I started looking around for more information on niacin deficiency. I came across this 1970 report by Dr. R.G. Green on orthomolecular.org, a site which is probably familiar to you if you’re really into nutritional therapy. Dr. Green, a family doctor in a poor area of Saskatchewan, described his experiences diagnosing subclinical pellagra among his patients, many of whom were Native Americans living below the poverty line. That is, they displayed symptoms that resolved with niacin, even though the symptoms did not manifest as the classic niacin deficiency disease of pellagra.
Pellagra is associated with poverty and low-protein diets and/or diets based on corn that has not been prepared in a way that releases the niacin for absorption. (The traditional way is to add ash to the cooking water.) Pellagra occurred in epidemic proportions in the U.S. at the turn of the 19th Century following the introduction of cheap, prepackaged cornmeal. The most famous pellagra sign is a red, rough rash wherever the skin is exposed to sun.
After spending some time with Dr. Hoffer, Green began looking more closely at patients who kept returning again and again with vague complaints of feeling unwell, despite having no physical problems. These complaints included difficulty learning, lack of interest in food, and fatigue. “X-rays and laboratory tests show nothing abnormal,” he wrote,” “yet still the patients complain. For the past 20 years I have been diagnosing them as neurotic, having flu, neurasthenia, sore throat, backache, etc. etc., for want of something better.”
Does that sound familiar?
He started asking these patients this list of questions (I’m copying from the article):
1. Does your face seem to change when you look in the mirror?
2. Do words move when you try to read?
3. Does the ground move when you walk?
4. Do you feel you walk on the ground or off the ground?
5. Do pictures move when you look at them?
6. Do you hear someone calling your name when you are alone?
If the patient said no to all of the above, the doctor would ask if they sometimes occurred. If the patient answered yes to some or all questions, Dr. Green proceeded with the Hoffer-Osmond Diagnostic (HOD) test, which is a list of 145 questions designed to evaluate the likelihood of schizophrenia.

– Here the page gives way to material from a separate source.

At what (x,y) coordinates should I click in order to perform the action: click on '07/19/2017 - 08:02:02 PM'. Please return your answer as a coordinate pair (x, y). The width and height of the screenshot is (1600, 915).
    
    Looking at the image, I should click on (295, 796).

If the patient took longer than so-and-so many weeks on 1,500 – 3,000 mg of niacinamide a day to recover, Green would consider the possibility that they had schizophrenia. In that case, the treatment tended to be for life, rather than a simple matter of repletion and an improvement of diet. In the article he goes into more detail with three case histories.
I tried to find the HOD test online, but only found a paraphrasing — someone made an epic poem of it. It’s about halfway down this page on Hoffer’s website.

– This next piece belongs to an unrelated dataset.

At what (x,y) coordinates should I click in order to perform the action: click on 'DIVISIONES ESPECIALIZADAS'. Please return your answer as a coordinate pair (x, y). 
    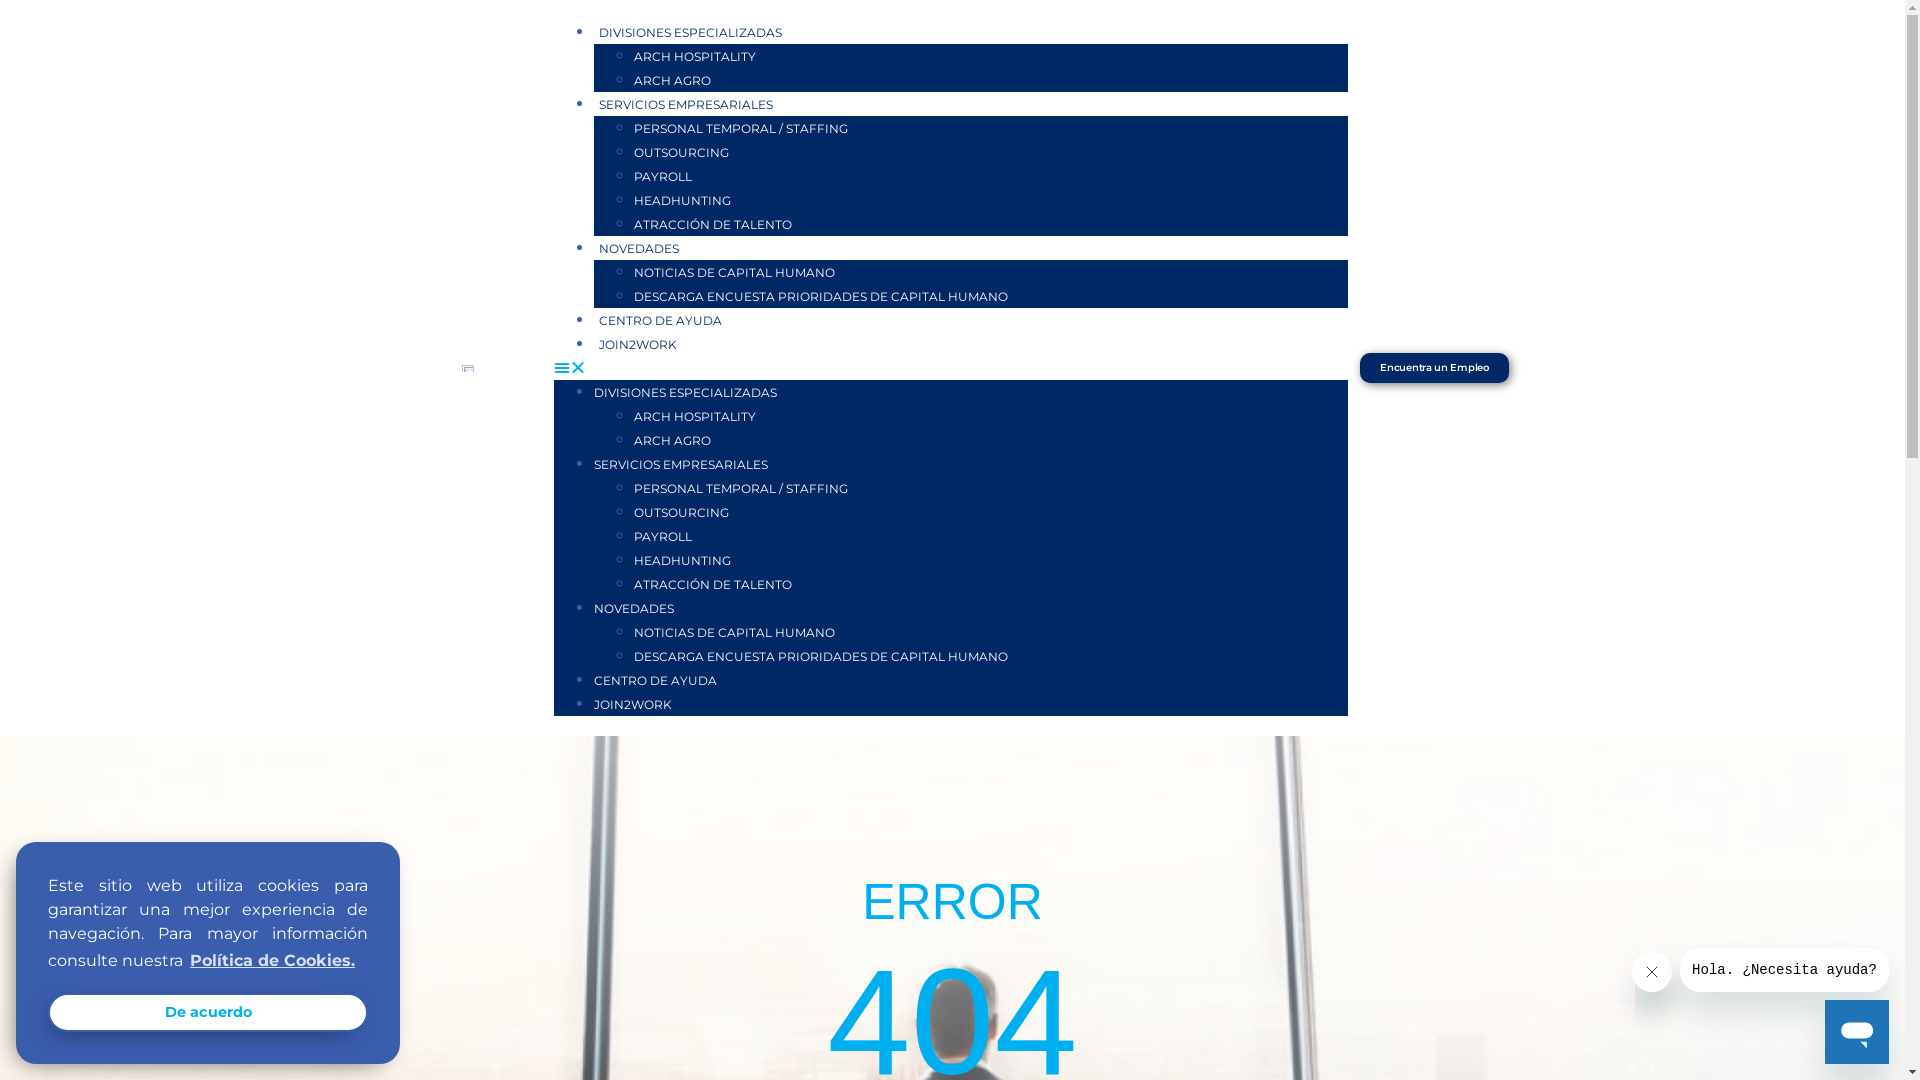
    Looking at the image, I should click on (690, 32).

Dr. Green’s article is another example of the phenomenon I discovered over the years I’ve been investigating nutritional deficiencies: that after the mid-70s, the amount of information on the subject disappeared almost to nothing as prescription drugs gained prominence. As I’ve said elsewhere on the blog, I’ve got a list going of books on the topic written before then, but they’re so rare, I can’t afford them – $125 for a book is out of my league.